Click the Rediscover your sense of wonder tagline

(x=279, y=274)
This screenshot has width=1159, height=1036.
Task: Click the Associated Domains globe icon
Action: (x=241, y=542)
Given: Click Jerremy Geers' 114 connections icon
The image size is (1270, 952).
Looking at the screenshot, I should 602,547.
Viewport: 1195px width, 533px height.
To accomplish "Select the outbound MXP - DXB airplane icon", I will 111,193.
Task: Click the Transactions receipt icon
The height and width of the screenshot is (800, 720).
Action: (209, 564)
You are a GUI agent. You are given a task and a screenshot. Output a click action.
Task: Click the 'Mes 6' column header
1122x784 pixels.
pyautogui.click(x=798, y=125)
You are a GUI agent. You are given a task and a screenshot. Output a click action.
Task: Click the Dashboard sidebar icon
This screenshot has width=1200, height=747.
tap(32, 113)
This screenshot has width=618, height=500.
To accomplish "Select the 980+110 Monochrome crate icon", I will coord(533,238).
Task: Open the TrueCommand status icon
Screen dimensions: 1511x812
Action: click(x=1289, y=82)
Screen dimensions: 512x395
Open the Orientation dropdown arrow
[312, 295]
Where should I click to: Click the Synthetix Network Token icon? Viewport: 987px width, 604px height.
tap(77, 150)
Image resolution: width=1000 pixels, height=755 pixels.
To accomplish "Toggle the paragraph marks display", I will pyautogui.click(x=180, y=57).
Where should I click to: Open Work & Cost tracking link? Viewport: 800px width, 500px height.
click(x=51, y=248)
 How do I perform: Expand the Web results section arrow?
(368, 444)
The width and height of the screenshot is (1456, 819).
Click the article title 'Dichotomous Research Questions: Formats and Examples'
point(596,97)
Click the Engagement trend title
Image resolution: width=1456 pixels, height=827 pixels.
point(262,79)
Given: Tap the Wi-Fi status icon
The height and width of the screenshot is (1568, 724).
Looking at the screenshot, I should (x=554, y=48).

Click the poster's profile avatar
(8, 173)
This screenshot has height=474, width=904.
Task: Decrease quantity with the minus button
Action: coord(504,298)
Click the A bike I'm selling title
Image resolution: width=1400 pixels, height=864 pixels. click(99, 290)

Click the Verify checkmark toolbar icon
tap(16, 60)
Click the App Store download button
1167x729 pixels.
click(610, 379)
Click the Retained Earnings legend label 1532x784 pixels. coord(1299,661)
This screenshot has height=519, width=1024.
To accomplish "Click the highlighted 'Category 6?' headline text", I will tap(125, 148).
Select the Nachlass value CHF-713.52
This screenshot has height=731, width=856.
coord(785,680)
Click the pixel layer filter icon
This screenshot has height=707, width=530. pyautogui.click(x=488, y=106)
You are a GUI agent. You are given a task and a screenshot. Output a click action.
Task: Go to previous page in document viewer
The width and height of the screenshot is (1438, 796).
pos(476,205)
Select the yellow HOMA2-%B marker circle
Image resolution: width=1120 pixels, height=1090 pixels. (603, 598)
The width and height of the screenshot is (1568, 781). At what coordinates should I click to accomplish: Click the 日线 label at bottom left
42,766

> _EXERCISE REQUIREMENTS_:
Make an exact copy of all the entries above.

> _WRITTEN ANSWER_:
Click the Rediscover your sense of wonder tagline

(x=279, y=274)
This screenshot has width=1159, height=1036.
Task: Click the Associated Domains globe icon
Action: (x=241, y=542)
Given: Click Jerremy Geers' 114 connections icon
The image size is (1270, 952).
Looking at the screenshot, I should 602,547.
Viewport: 1195px width, 533px height.
To accomplish "Select the outbound MXP - DXB airplane icon", I will 111,193.
Task: Click the Transactions receipt icon
The height and width of the screenshot is (800, 720).
Action: (209, 564)
You are a GUI agent. You are given a task and a screenshot. Output a click action.
Task: Click the 'Mes 6' column header
1122x784 pixels.
pyautogui.click(x=798, y=125)
You are a GUI agent. You are given a task and a screenshot. Output a click action.
Task: Click the Dashboard sidebar icon
This screenshot has width=1200, height=747.
tap(32, 113)
This screenshot has width=618, height=500.
To accomplish "Select the 980+110 Monochrome crate icon", I will coord(533,238).
Task: Open the TrueCommand status icon
Screen dimensions: 1511x812
Action: click(x=1289, y=82)
Screen dimensions: 512x395
Open the Orientation dropdown arrow
[312, 295]
Where should I click to: Click the Synthetix Network Token icon? Viewport: 987px width, 604px height.
tap(77, 150)
Image resolution: width=1000 pixels, height=755 pixels.
To accomplish "Toggle the paragraph marks display", I will pyautogui.click(x=180, y=57).
Where should I click to: Open Work & Cost tracking link? Viewport: 800px width, 500px height.
click(x=51, y=248)
 How do I perform: Expand the Web results section arrow?
(368, 444)
The width and height of the screenshot is (1456, 819).
Click the article title 'Dichotomous Research Questions: Formats and Examples'
point(596,97)
Click the Engagement trend title
Image resolution: width=1456 pixels, height=827 pixels.
point(262,79)
Given: Tap the Wi-Fi status icon
The height and width of the screenshot is (1568, 724).
Looking at the screenshot, I should (x=554, y=48).

Click the poster's profile avatar
(8, 173)
This screenshot has height=474, width=904.
Task: Decrease quantity with the minus button
Action: coord(504,298)
Click the A bike I'm selling title
Image resolution: width=1400 pixels, height=864 pixels. click(99, 290)

Click the Verify checkmark toolbar icon
tap(16, 60)
Click the App Store download button
1167x729 pixels.
click(610, 379)
Click the Retained Earnings legend label 1532x784 pixels. coord(1299,661)
This screenshot has height=519, width=1024.
To accomplish "Click the highlighted 'Category 6?' headline text", I will tap(125, 148).
Select the Nachlass value CHF-713.52
This screenshot has height=731, width=856.
coord(785,680)
Click the pixel layer filter icon
This screenshot has height=707, width=530. pyautogui.click(x=488, y=106)
You are a GUI agent. You are given a task and a screenshot. Output a click action.
Task: Go to previous page in document viewer
The width and height of the screenshot is (1438, 796).
pos(476,205)
Select the yellow HOMA2-%B marker circle
Image resolution: width=1120 pixels, height=1090 pixels. (603, 598)
The width and height of the screenshot is (1568, 781). At what coordinates should I click to accomplish: Click the 日线 label at bottom left
42,766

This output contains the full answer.